There’s a view becoming established in the UK insurance market that it’s only fair that premiums should become more personalised to your own losses. ‘Why should you pay for the losses of your accident prone neighbour’ is the question being asked. And insurers are now able to deliver increasing levels of personalised premiums, but will the outcomes of this trend always be positive for customers?
We know that insurers has always sought to base the premium you pay on the level of risk you present. This seems only fair; what I’ve previously referred to as the ‘fairness of merit’. It’s not however always been possible to accurately gauge what that level of risk is. Information about the risk may be incomplete, leaving insurers to sometimes rely on proxies for the actual risk involved. And this has proved problematic: some proxies have turned out to be less representative than first thought. As a result, some people have paid more, and some less, than they perhaps should have.
And then there’s the basic reality outlined in this earlier post that risk assessments are inherently subjective: there is no such thing as an ‘objective premium’. So insurance premiums will always be imprecise to some degree.

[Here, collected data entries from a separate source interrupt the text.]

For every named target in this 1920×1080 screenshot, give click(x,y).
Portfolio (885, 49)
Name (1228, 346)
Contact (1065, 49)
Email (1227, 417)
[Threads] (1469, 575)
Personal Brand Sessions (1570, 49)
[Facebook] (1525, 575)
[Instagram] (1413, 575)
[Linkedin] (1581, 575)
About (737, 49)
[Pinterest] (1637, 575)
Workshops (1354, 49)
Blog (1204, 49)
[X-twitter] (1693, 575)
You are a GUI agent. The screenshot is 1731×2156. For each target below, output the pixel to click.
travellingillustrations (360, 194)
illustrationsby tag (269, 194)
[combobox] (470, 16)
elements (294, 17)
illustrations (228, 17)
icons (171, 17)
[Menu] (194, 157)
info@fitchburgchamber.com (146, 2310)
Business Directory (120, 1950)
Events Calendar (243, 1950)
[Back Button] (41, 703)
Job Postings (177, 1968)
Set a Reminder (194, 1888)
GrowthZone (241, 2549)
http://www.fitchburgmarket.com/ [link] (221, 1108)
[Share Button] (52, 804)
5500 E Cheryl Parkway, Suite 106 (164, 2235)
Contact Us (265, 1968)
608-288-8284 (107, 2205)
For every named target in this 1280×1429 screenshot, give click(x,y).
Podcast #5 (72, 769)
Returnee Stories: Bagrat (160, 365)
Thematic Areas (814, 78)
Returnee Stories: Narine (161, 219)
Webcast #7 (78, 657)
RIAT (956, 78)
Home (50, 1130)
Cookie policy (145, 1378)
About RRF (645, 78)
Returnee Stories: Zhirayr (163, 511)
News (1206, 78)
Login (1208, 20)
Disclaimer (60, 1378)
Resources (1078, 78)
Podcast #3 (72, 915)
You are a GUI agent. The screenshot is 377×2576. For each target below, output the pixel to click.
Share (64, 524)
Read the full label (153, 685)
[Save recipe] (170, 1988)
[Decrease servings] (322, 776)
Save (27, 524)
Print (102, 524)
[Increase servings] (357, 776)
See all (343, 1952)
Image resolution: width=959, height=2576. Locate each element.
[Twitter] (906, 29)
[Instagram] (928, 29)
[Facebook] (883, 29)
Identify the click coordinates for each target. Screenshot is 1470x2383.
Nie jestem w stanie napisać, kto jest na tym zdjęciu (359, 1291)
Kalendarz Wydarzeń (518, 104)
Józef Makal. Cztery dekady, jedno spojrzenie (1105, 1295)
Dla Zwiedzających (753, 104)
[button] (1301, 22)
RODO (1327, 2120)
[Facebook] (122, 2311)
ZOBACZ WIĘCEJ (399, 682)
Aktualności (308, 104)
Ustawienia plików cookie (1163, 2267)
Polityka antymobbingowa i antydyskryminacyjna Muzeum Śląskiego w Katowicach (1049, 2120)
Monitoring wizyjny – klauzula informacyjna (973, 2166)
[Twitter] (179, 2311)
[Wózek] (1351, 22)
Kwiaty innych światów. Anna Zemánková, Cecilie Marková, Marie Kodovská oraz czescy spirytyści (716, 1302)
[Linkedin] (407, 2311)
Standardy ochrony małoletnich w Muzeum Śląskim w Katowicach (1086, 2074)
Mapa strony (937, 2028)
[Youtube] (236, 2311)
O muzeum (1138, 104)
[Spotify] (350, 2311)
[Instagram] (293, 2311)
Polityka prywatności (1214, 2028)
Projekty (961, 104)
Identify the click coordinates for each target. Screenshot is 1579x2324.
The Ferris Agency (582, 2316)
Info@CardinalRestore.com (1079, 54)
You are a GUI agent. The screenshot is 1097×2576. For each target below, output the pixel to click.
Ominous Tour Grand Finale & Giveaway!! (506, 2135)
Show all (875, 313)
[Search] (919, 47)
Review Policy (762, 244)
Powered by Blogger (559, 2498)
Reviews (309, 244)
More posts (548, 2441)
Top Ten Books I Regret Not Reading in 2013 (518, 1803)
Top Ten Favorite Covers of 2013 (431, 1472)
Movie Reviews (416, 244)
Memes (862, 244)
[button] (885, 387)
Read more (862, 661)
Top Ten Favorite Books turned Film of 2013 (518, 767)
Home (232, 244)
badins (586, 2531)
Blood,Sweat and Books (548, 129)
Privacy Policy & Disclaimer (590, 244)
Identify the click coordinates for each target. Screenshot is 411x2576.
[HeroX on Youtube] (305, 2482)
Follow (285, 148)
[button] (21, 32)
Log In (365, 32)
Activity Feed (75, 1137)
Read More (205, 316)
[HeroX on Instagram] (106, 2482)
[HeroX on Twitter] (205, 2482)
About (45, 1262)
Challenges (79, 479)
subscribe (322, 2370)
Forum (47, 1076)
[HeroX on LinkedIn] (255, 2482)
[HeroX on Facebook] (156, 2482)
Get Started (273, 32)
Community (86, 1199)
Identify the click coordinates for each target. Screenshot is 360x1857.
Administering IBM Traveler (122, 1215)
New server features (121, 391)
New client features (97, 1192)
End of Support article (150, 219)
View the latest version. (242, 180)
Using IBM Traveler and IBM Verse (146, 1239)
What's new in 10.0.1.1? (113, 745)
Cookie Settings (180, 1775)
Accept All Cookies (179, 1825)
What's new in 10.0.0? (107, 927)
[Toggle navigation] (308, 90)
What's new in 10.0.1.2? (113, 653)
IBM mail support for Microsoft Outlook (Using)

There can of course be swings and roundabouts here. You may pay more for one aspect of your risk, while paying less for another. However, risk pooling blends many of these aspects together and, in the round, many people are satisfied, even though some will be paying less than they should have.
So should such individuals be eliminated? Are they a drag on the efficiency of the market? Not always, according to an interesting paper by the philosopher Xavier Landes. In the latest Journal of Business Ethics, Landes asks whether actuarial premiums might sometimes be unfair. In one strand of his paper, Landes uses the example of the great scientist Marie Curie to illustrate the consequences of a strict interpretation of such fairness.
Marie Curie would have been a nightmare risk to underwrite for health insurance. Her ‘epoch making’ research into radioactivity exerted a considerable toll on her health. Her research papers are so radioactive they can still only be accessed today using protective clothing. Yet we are all now benefitting from her determination and scientific brilliance. A world without the likes of Marie Curie would be a universally poorer one.
Yet someone like Marie Curie clearly presented a risk to the pool of French health risks far in excessive of the premium she would have paid, yet alone been able to pay. A personalised premium for her health insurance may indeed have seemed fairer on her contemporaries, but in the long run, her contemporaries would have paid an even greater price without the benefits that the pooling principle behind Curie’s health risk brought to them all. A key point in Landes’s paper is that such benefits only come apparent over the mid to long term. If you view actuarial fairness only in the short term, you fail to account for the benefits that risk pooling can facilitate in the longer term.
To sum up. Insurance reduces a lot of the uncertainty that individuals face: that’s what’s caused it to become so interwoven into our everyday lives. Historically, it has catered for the complexity of personal and working lives, and the risks they create, through a pooling mechanism that has also enabled the risk from certain unusual or adventurous endeavours to be absorbed within a community of like minded people. Out of this has come great science, new inventions and new markets, the benefits of which has fuelled progress at many levels of society. Take away that pooling and not only will insurance change, but so will society too.
So, when weighing up the merits of personalisation and pooling, remember to take account of the long and short term, and the benefits and the costs, and the insurance case and the social case. And don’t forget to tip your hat to Marie Curie, as I did recently while waiting for x-rays of my daughter’s back after a riding accident.